Dorrien placed himself within the history he told, recounting his conversations with Michael Harrington and his association since 1974 with the Democratic Socialist Organizing Committee, then the Democratic Socialists of America and its Religion and Socialism Working Group. West, who had taught and been taught alongside Dorrien for some four decades, called the book the work of a "participant as well as an intellectual analyst" and highlighted how it recovered the many figures in American public life (from John Dewey and Helen Keller to Ella Baker, Du Bois, and King) who had identified with democratic socialism. Jones described the book as both a history of American democratic socialism and "a genealogy of DSA," a story told backward from the present to its origins.

== Summary ==
Dorrien's history of the democratic socialist tradition in the United States, both intellectual and political, runs from the radical democrats of the early republic to the proposals for a Green New Deal and a new labor party around 2020. He organizes the account around the principal democratic socialist organizations of each era and four framing arguments: that the whole tradition has tried to "Americanize" socialism by speaking the language of individual liberty, building a coalition party of the left, and grappling with American racism, religion, and exceptionalist mythology; that religious socialism has mattered far more than most scholarship allows; that the strongest American socialisms have favored cooperative, decentralized economic democracy over centralized nationalization; and that democratic socialism is a realistic alternative to severe inequality and ecological ruin. The method is contextual intellectual history, not social history. The book braids two strands that Dorrien says may feel like "two books in one" (the secular democratic socialist tradition and the Christian and Jewish religious socialist traditions), arguing that "Christian socialism has been far more important in American democratic socialism than previous books on this subject convey."

Socialism enters the narrative as a European invention, in Fourier and Owen. So do the world's first labor party that New York Owenites founded in 1829, the German "forty-eighters" who linked slavery to capitalism and helped found the Republican Party, and Horace Greeley's Tribune, whose European correspondent was Karl Marx. Dorrien distinguishes self-named "democratic socialism," born as the revisionist flank of Continental Social Democracy, from the welfare-state "social democracy" that socialists actually built once in power. He follows the Socialist Labor Party, the Knights of Labor, Henry George's single tax, Gompers and the craft-union AFL, Daniel De Leon, Morris Hillquit, and Eugene Debs to the founding of the Socialist Party in 1901.

• Data excerpt:

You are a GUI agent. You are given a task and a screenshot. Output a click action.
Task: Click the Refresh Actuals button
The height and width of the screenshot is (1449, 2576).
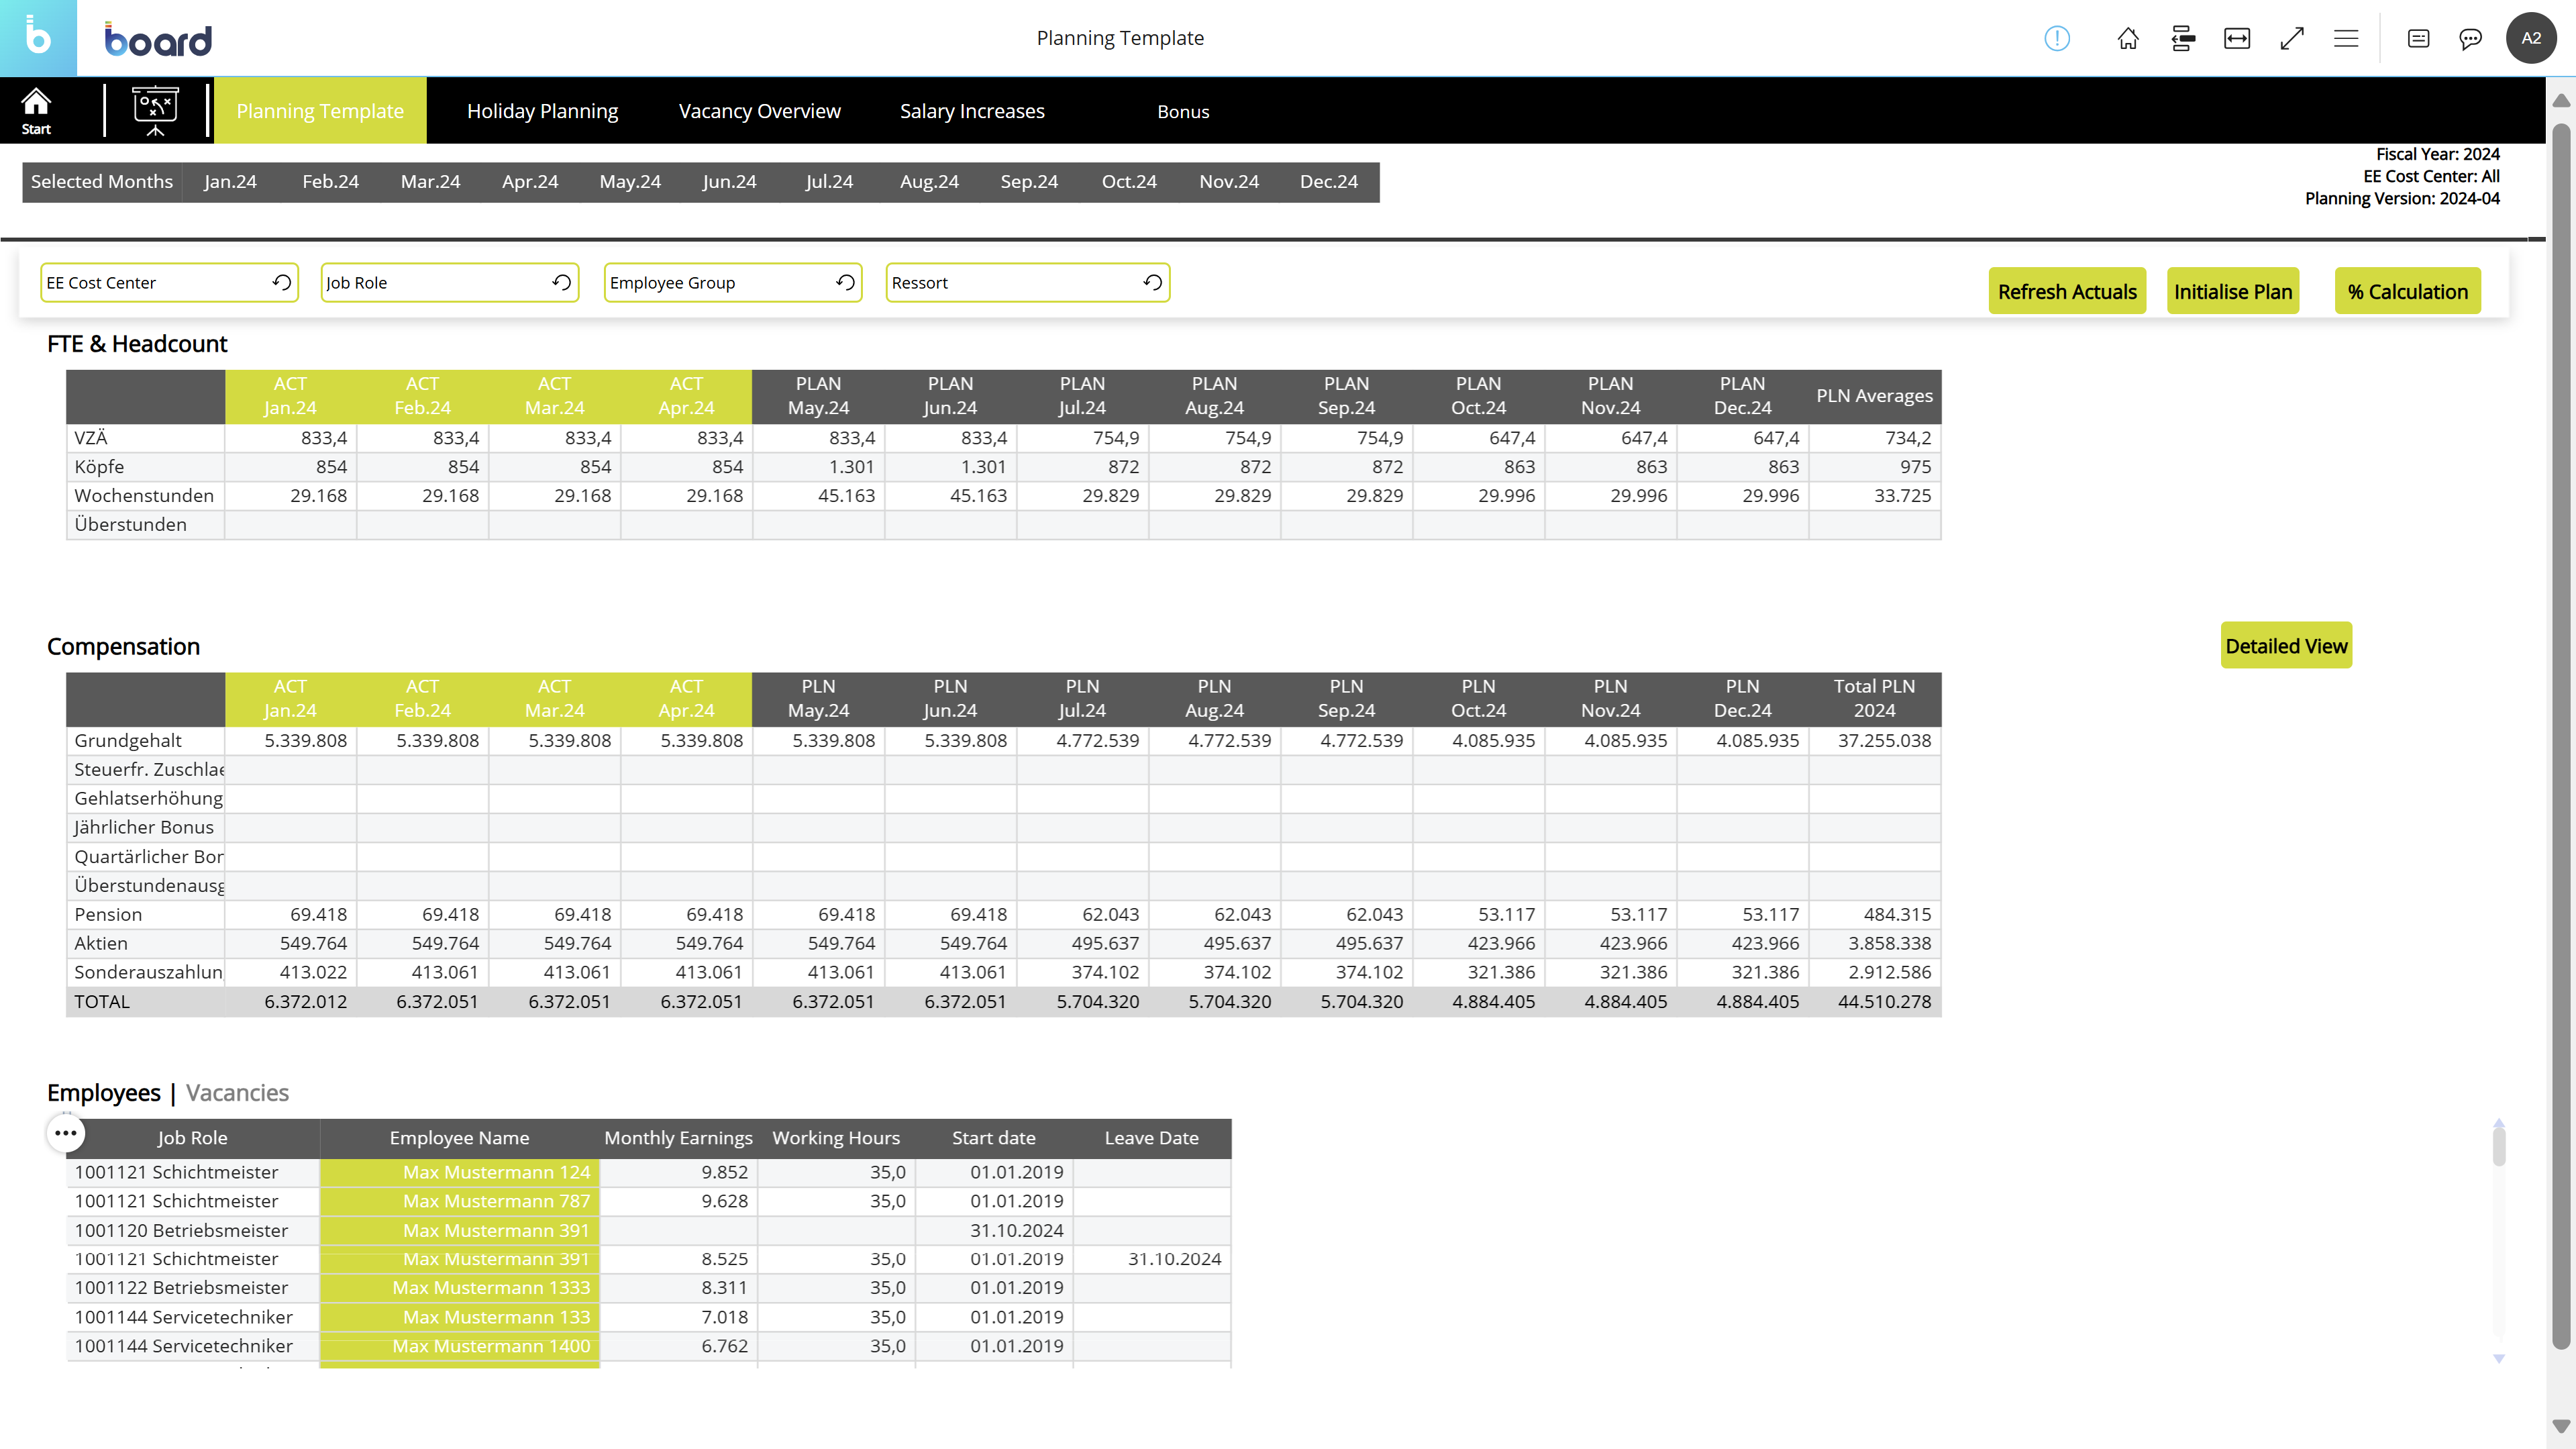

• What is being asked: Print word for word the part of the democratic socialism text that opens with the words containing "Socialism enters the" and closes with "Party in 1901.".

• Result of the exercise:
Socialism enters the narrative as a European invention, in Fourier and Owen. So do the world's first labor party that New York Owenites founded in 1829, the German "forty-eighters" who linked slavery to capitalism and helped found the Republican Party, and Horace Greeley's Tribune, whose European correspondent was Karl Marx. Dorrien distinguishes self-named "democratic socialism," born as the revisionist flank of Continental Social Democracy, from the welfare-state "social democracy" that socialists actually built once in power. He follows the Socialist Labor Party, the Knights of Labor, Henry George's single tax, Gompers and the craft-union AFL, Daniel De Leon, Morris Hillquit, and Eugene Debs to the founding of the Socialist Party in 1901.